Bixby J L, Grunwald G B, Bookman R J
Department of Molecular & Cellular Pharmacology, University of Miami School of Medicine, Florida 33136.
J Cell Biol. 1994 Dec;127(5):1461-75. doi: 10.1083/jcb.127.5.1461.
The signaling mechanisms underlying neurite growth induced by cadherins and integrins are incompletely understood. In our experiments, we have examined these mechanisms using purified N-cadherin and laminin (LN). We find that unlike the neurite growth induced by fibroblastic cells expressing transfected N-cadherin (Doherty, P., and F.S. Walsh. 1992. Curr. Opin. Neurobiol. 2:595-601), growth induced by purified N-cadherin in chick ciliary ganglion (CG), sensory, or forebrain neurons is not sensitive to inhibition by pertussis toxin. Using fura-2 imaging of single cells, we show that soluble N-cadherin induces Ca2+ increases in CG neuron cell bodies, and, importantly, in growth cones. In contrast, N-cadherin can induce Ca2+ decreases in glial cells. N-cadherin-induced neuronal Ca2+ responses are sensitive to Ni2+, but are relatively insensitive to diltiazem and omega-conotoxin. Similarly, neurite growth induced by purified N-cadherin is inhibited by Ni2+, but is unaffected by diltiazem and conotoxin. Soluble LN also induced small Ca2+ responses in CG neurons.
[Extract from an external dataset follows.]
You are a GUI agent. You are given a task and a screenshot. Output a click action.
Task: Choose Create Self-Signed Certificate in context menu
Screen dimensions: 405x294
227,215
LN-induced neurite growth, like that induced by N-cadherin, is insensitive to diltiazem and conotoxin, but is highly sensitive to Ni2+ inhibition. K+ depolarization experiments suggest that voltage-dependent Ca2+ influx pathways in CG neurons (cell bodies and growth cones) are largely blocked by the combination of diltiazem and Ni2+. Our results demonstrate that cadherin signaling involves cell type-specific Ca2+ changes in responding cells, and in particular, that N-cadherin can cause Ca2+ increases in neuronal growth cones. Our findings are consistent with the current idea that distinct neuronal transduction pathways exist for cell adhesion molecules compared with integrins, but suggest that the involvement of Ca2+ signals in both of these pathways is more complex than previously appreciated.
钙黏蛋白和整合素诱导神经突生长的信号传导机制尚未完全明确。在我们的实验中,我们使用纯化的N-钙黏蛋白和层粘连蛋白(LN)研究了这些机制。我们发现,与表达转染N-钙黏蛋白的成纤维细胞诱导的神经突生长不同(多尔蒂,P.,和F.S.沃尔什。1992年。《当代神经生物学观点》2:595-601),纯化的N-钙黏蛋白在鸡睫状神经节(CG)、感觉神经元或前脑神经元中诱导的生长对百日咳毒素的抑制不敏感。通过单细胞fura-2成像,我们发现可溶性N-钙黏蛋白可诱导CG神经元胞体中Ca2+增加,重要的是,也可诱导生长锥中Ca2+增加。相比之下,N-钙黏蛋白可诱导神经胶质细胞中Ca2+减少。N-钙黏蛋白诱导的神经元Ca2+反应对Ni2+敏感,但对地尔硫䓬和ω-芋螺毒素相对不敏感。同样,纯化的N-钙黏蛋白诱导的神经突生长受到Ni2+抑制,但不受地尔硫䓬和芋螺毒素影响。可溶性LN也可在CG神经元中诱导小的Ca2+反应。LN诱导的神经突生长,与N-钙黏蛋白诱导的一样,对地尔硫䓬和芋螺毒素不敏感,但对Ni2+抑制高度敏感。K+去极化实验表明,CG神经元(胞体和生长锥)中电压依赖性Ca2+内流途径在很大程度上被地尔硫䓬和Ni2+的组合所阻断。我们的结果表明,钙黏蛋白信号传导涉及反应细胞中细胞类型特异性的Ca2+变化,特别是,N-钙黏蛋白可导致神经元生长锥中Ca2+增加。我们的发现与当前的观点一致,即与整合素相比,细胞黏附分子存在不同的神经元转导途径,但表明这两种途径中Ca2+信号的参与比以前认为的更为复杂。